[DATA FOR THIS EXERCISE — start]

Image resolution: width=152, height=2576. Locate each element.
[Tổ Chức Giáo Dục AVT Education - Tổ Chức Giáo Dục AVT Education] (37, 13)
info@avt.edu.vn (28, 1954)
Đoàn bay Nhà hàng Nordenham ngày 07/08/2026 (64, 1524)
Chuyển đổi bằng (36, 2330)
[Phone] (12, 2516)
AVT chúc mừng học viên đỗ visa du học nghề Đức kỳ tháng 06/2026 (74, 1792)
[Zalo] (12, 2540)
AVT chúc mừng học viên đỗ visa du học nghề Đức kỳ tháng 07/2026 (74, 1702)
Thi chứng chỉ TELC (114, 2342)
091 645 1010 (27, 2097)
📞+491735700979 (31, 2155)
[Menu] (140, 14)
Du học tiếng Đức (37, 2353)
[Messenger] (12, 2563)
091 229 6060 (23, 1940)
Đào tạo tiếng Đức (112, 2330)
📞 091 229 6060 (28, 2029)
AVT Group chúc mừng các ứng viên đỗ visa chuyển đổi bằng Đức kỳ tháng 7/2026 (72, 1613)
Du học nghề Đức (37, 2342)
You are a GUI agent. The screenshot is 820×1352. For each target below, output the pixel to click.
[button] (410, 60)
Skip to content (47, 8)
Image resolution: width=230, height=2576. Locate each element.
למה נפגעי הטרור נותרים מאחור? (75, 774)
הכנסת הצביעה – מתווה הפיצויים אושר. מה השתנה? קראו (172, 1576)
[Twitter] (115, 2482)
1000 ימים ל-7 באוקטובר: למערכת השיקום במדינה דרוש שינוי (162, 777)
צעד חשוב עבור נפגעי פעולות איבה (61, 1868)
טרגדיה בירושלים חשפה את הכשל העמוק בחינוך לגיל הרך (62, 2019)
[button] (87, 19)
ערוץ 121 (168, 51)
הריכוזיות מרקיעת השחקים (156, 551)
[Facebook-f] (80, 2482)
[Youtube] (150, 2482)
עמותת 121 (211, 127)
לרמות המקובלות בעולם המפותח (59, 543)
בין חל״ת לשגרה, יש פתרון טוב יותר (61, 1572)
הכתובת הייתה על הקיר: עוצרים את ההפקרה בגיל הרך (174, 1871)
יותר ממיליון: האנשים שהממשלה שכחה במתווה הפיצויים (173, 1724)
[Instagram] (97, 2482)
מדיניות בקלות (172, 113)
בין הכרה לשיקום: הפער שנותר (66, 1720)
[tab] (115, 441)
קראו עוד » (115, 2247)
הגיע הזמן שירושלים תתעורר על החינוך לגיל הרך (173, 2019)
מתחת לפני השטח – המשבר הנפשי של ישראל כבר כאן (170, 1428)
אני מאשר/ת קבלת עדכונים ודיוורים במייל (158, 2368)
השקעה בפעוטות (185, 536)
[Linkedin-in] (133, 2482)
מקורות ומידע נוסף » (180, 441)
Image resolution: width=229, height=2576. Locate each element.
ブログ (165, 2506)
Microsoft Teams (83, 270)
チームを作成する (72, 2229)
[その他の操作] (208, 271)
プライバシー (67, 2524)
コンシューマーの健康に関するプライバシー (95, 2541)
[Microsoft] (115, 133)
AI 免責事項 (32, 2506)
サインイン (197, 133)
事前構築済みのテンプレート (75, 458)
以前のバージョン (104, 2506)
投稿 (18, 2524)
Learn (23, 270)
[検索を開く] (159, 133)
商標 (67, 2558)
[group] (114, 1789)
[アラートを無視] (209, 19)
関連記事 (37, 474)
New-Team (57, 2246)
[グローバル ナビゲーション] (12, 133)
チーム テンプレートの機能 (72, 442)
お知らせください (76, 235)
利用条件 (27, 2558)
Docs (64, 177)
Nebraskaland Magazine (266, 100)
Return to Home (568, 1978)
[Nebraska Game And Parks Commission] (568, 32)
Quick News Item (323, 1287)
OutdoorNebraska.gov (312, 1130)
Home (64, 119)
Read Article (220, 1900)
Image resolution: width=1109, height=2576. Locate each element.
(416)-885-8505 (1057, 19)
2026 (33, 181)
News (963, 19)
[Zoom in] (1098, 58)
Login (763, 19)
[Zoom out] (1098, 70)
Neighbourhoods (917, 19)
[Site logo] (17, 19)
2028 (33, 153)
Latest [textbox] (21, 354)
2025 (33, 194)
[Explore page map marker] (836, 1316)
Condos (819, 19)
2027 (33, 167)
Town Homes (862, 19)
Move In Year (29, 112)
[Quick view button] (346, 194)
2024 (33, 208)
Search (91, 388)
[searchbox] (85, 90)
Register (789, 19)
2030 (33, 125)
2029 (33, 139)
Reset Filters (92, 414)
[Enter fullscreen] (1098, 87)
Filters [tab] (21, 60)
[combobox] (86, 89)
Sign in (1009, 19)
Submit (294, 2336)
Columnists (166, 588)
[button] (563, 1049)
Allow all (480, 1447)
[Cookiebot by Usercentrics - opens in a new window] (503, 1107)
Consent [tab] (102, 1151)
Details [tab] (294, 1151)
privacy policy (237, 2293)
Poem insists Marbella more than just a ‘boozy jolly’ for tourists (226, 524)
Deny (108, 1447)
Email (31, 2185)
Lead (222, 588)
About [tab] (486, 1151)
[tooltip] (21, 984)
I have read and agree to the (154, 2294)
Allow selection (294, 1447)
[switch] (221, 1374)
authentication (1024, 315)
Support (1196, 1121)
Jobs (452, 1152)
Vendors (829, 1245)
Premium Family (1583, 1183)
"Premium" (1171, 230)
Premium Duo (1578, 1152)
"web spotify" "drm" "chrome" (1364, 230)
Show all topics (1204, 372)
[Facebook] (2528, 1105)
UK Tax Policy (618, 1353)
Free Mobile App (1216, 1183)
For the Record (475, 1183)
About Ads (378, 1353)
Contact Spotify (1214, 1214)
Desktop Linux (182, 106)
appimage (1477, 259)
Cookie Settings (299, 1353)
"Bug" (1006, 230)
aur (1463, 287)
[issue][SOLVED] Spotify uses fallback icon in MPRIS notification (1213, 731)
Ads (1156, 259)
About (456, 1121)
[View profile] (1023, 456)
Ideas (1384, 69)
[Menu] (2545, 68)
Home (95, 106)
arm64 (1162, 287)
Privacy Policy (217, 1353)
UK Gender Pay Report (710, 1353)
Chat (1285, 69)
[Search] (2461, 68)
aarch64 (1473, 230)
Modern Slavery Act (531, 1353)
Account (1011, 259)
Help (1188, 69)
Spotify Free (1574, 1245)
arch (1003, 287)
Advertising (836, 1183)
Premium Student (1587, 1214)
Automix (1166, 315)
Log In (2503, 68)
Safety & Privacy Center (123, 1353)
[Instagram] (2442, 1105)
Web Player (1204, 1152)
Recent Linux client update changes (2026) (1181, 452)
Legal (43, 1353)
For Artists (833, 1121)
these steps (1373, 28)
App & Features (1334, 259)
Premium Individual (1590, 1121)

[DATA FOR THIS EXERCISE — finish]

» WHAT TO DO:
An exact restatement of the lines from the one with "Spotify Free (1574, 1245)" through the last line of the data is the only acceptable answer.

» SOLUTION TO THIS EXERCISE:
Spotify Free (1574, 1245)
arch (1003, 287)
Advertising (836, 1183)
Premium Student (1587, 1214)
Automix (1166, 315)
Log In (2503, 68)
Safety & Privacy Center (123, 1353)
[Instagram] (2442, 1105)
Web Player (1204, 1152)
Recent Linux client update changes (2026) (1181, 452)
Legal (43, 1353)
For Artists (833, 1121)
these steps (1373, 28)
App & Features (1334, 259)
Premium Individual (1590, 1121)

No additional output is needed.